Foi também no âmbito do Programa Acesso que se lançou, em 2004, uma iniciativa de apoio a projetos de inclusão digital, da qual resultou a aprovação de 48 projetos com um financiamento de 3,6 milhões de euros do Programa Operacional Sociedade do Conhecimento. Nesses projetos estiveram envolvidos mais de 250 profissionais pertencentes a dezenas de instituições: universidades, centros de investigação e desenvolvimento, organismos estatais que trabalhavam em prol de pessoas com deficiência, empresas, câmaras municipais e instituições de e para pessoas com deficiência.

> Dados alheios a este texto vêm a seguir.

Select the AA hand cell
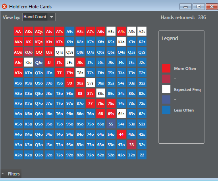This screenshot has height=181, width=218. (x=18, y=31)
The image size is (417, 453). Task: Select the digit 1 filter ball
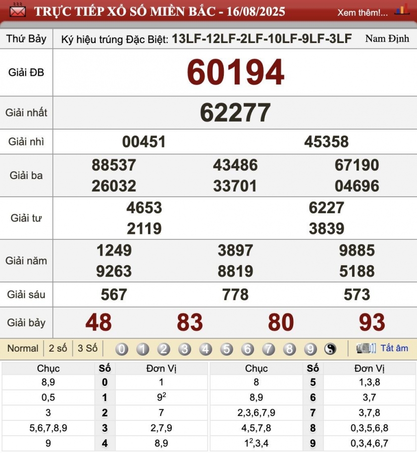pyautogui.click(x=143, y=349)
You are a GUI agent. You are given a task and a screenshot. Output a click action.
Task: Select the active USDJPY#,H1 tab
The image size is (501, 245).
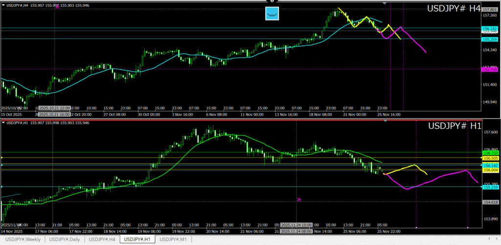(x=137, y=239)

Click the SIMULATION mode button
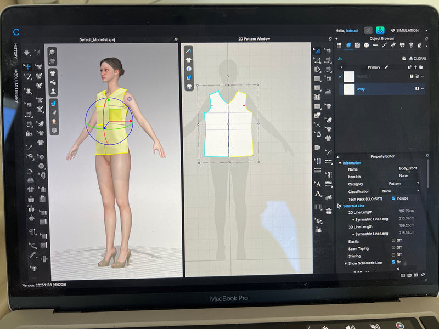point(407,31)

Os resultados foram apresentados publicamente na conferência «Inclusão Digital: Apresentação de Resultados de Projectos», que a UMIC organizou a 2 de abril de 2007 na Escola Superior de Educação do Instituto Politécnico de Leiria, ao longo da qual decorreu uma exposição com os vários projetos. Lida em conjunto com a Rede Solidária, esta frente mostra o desenho completo da época: ligar as organizações à rede e, em paralelo, financiar projetos que lhes dessem conteúdos e ferramentas úteis.

O que ficou documentado

A fonte deste texto é a página do Programa Acesso do antigo sítio da UMIC, atualizada pela última vez a 1 de fevereiro de 2011 e conservada no Arquivo.pt numa captura de 3 de julho de 2011. Nela, a Rede Solidária surge descrita ao presente, ao lado das outras frentes do programa, como uma componente já consolidada da inclusão digital portuguesa.

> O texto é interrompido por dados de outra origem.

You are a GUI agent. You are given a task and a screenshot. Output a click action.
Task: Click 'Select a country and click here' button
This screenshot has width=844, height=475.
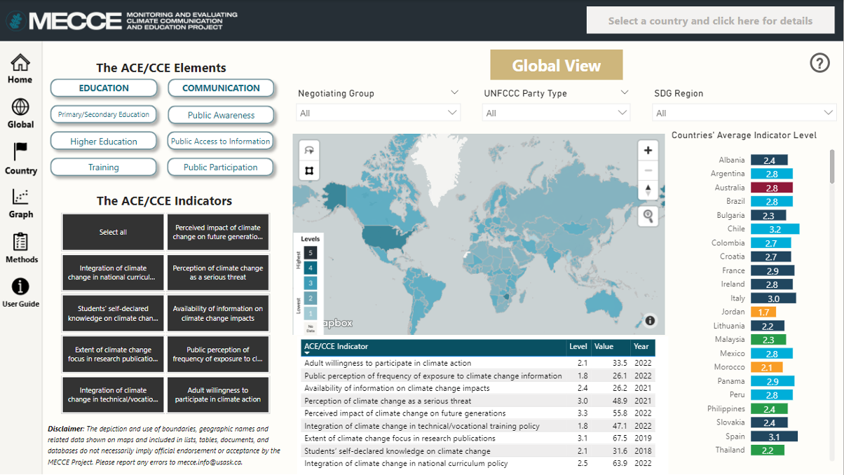tap(710, 21)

A agência que a apoiava encerraria pouco depois. A UMIC exerceu funções entre 2005 e 2012, tendo sucedido à Unidade de Missão Inovação e Conhecimento, e foi a FCT a suceder-lhe, desde 1 de março de 2012, na coordenação das políticas públicas para a sociedade da informação — percurso que contamos no texto sobre o que fez a UMIC entre 2005 e 2012. O arquivo da agência foi integrado no Arquivo de Ciência e Tecnologia da FCT na sequência da extinção. Já a infraestrutura continuou: a RCTS mantém-se como a rede de conectividade e computação da comunidade de investigação e ensino, gerida pela FCCN, no caderno das redes e do conhecimento.

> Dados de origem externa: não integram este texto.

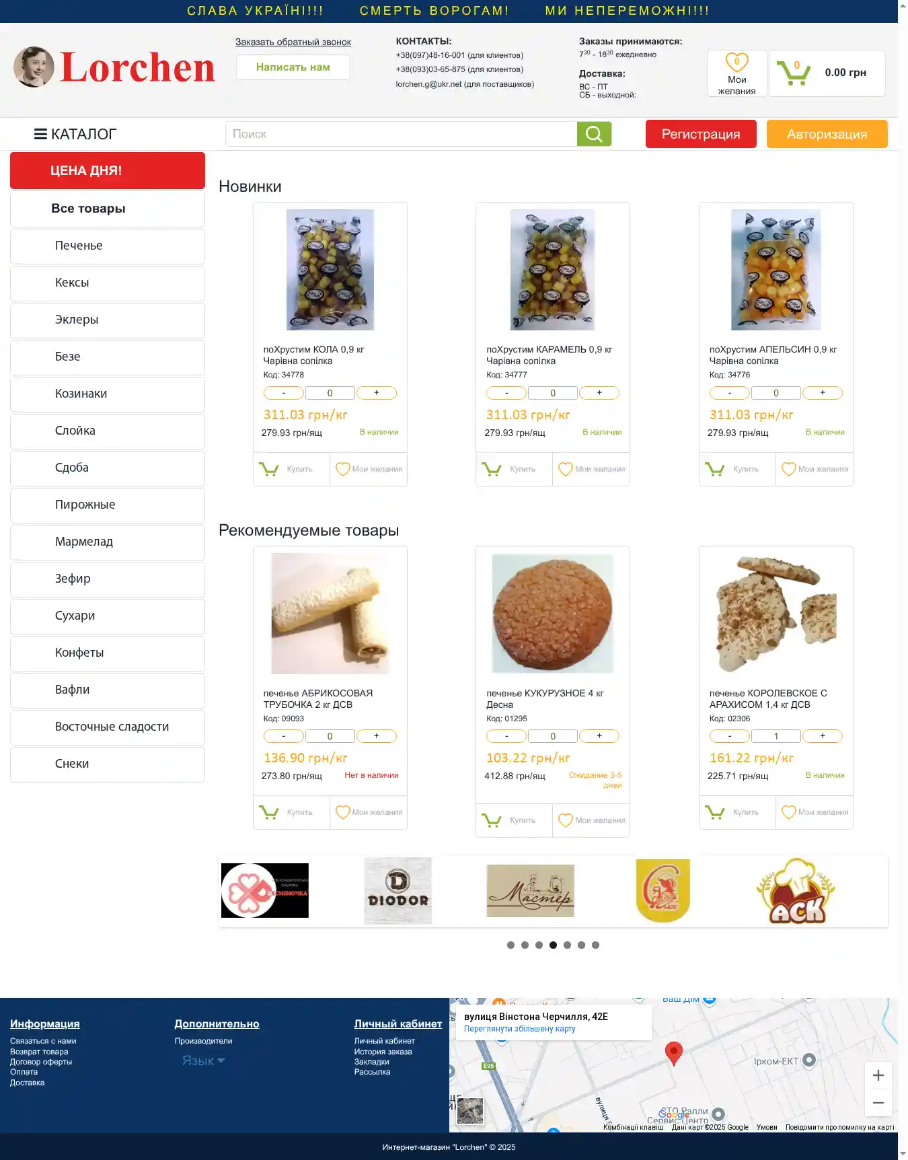The height and width of the screenshot is (1160, 908).
Task: Open the wishlist heart icon in header
Action: click(736, 63)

O gesto concreto que prolonga esta história é ir verificar a fonte: no Arquivo.pt é possível consultar a página arquivada indicada acima e pesquisar os antigos sítios das organizações que integravam a rede — método que explicamos no texto sobre o Arquivo.pt e a memória da web portuguesa. Para uma associação que publique hoje, a continuidade prática do que a Rede Solidária representava passa por tornar o próprio sítio legível por todos, começando pelas regras de escrita acessível. Este artigo pertence ao caderno da inclusão digital.